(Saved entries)

--- START ---

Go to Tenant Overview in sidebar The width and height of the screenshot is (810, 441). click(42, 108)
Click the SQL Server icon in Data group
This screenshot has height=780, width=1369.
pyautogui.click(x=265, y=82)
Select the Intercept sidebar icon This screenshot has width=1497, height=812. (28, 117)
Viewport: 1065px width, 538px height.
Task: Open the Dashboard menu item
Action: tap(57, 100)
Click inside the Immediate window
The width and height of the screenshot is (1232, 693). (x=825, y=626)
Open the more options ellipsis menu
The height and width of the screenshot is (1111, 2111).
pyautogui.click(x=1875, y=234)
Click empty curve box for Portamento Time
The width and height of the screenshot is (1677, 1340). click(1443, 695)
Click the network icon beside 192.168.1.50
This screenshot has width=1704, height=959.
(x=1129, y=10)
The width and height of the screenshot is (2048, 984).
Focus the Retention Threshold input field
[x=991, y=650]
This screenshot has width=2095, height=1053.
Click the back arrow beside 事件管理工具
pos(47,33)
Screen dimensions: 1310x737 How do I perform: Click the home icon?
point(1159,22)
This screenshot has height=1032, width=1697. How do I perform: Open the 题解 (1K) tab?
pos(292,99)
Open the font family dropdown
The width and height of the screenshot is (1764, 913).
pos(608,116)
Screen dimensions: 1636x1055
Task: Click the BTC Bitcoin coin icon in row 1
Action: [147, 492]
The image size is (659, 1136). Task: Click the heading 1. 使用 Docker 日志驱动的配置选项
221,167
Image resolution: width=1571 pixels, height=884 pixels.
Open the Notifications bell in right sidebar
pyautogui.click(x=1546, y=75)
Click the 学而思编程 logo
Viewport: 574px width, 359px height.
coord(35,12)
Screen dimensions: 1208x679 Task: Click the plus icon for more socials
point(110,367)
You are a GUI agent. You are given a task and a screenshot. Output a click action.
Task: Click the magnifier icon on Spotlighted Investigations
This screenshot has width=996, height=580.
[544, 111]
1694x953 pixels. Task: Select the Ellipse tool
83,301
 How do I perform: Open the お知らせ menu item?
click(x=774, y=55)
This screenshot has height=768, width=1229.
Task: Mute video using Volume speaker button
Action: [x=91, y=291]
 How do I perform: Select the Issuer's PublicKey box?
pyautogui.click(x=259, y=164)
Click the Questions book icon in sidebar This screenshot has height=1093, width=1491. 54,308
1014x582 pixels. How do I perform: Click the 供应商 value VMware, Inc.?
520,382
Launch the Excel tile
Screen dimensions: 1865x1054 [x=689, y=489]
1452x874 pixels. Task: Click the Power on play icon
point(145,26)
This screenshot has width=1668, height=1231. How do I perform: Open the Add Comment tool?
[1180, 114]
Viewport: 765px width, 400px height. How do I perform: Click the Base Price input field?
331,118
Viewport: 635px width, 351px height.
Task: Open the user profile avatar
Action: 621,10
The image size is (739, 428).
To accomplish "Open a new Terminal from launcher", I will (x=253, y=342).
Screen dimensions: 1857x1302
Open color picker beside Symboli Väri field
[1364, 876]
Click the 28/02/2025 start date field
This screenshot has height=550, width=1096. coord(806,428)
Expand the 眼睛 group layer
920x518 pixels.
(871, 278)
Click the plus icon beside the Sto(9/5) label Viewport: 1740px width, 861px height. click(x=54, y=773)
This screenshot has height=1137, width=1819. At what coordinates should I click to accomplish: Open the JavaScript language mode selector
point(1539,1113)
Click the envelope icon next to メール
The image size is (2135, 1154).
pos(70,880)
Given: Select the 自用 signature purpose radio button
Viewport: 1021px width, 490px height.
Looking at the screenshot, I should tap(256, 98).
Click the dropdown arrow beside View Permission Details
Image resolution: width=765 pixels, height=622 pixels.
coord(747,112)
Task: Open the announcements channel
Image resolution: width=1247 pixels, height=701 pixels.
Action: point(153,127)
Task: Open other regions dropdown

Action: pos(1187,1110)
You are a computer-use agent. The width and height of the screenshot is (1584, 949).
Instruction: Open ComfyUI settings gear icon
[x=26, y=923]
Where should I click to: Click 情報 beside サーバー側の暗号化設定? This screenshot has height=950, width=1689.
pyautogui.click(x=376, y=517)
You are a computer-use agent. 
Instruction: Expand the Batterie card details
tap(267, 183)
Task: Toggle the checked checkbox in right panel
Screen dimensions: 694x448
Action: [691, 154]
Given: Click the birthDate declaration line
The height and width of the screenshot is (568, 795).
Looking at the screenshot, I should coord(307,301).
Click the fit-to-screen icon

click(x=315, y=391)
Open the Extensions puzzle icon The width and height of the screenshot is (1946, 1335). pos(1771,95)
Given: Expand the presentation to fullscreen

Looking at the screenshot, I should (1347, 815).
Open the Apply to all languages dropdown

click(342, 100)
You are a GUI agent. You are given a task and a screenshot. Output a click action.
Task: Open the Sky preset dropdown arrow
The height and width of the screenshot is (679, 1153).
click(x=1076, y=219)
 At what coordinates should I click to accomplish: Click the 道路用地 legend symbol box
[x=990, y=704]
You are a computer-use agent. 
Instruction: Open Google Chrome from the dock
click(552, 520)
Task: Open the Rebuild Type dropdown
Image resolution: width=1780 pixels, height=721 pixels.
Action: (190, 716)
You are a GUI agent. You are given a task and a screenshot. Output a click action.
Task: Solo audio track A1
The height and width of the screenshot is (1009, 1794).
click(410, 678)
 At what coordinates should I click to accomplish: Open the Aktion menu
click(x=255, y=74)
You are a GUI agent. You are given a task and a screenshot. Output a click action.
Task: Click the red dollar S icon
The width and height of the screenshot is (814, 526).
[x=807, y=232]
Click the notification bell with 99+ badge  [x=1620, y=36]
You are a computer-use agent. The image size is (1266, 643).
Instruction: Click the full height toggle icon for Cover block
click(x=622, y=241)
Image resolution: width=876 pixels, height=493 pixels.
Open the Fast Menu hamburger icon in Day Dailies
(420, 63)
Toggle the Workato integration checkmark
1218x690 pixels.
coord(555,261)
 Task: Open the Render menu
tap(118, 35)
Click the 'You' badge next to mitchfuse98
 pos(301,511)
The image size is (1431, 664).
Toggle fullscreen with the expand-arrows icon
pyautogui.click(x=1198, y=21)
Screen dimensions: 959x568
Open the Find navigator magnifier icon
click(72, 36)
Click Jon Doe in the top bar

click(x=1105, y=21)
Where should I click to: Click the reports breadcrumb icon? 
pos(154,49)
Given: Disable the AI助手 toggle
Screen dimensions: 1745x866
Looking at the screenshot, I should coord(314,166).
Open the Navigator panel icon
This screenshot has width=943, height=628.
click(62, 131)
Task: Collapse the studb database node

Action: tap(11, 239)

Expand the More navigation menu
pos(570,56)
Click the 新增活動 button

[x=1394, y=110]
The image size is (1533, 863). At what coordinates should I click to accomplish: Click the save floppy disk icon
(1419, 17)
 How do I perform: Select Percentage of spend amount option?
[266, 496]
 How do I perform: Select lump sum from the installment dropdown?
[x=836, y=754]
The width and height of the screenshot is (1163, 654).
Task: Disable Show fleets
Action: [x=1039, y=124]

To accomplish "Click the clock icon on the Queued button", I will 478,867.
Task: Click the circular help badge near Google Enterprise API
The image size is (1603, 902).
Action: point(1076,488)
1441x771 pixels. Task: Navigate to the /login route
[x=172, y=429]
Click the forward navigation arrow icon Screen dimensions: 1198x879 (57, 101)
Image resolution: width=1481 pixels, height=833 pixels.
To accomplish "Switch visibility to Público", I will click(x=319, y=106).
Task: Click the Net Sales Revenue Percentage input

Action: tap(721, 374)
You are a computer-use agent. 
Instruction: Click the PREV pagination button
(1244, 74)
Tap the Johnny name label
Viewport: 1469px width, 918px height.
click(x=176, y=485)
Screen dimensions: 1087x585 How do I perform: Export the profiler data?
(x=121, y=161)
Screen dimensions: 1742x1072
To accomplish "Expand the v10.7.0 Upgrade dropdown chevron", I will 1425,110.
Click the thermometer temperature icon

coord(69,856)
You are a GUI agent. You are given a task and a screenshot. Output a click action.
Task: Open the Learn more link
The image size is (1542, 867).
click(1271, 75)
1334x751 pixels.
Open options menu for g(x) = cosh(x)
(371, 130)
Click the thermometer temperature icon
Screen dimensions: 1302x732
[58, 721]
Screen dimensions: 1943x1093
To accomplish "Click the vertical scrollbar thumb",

--- END ---

Requirement — Go through the records above and, whenever a line includes the word "panel", copy it.

Completed task —
Task: Toggle the checked checkbox in right panel
Open the Navigator panel icon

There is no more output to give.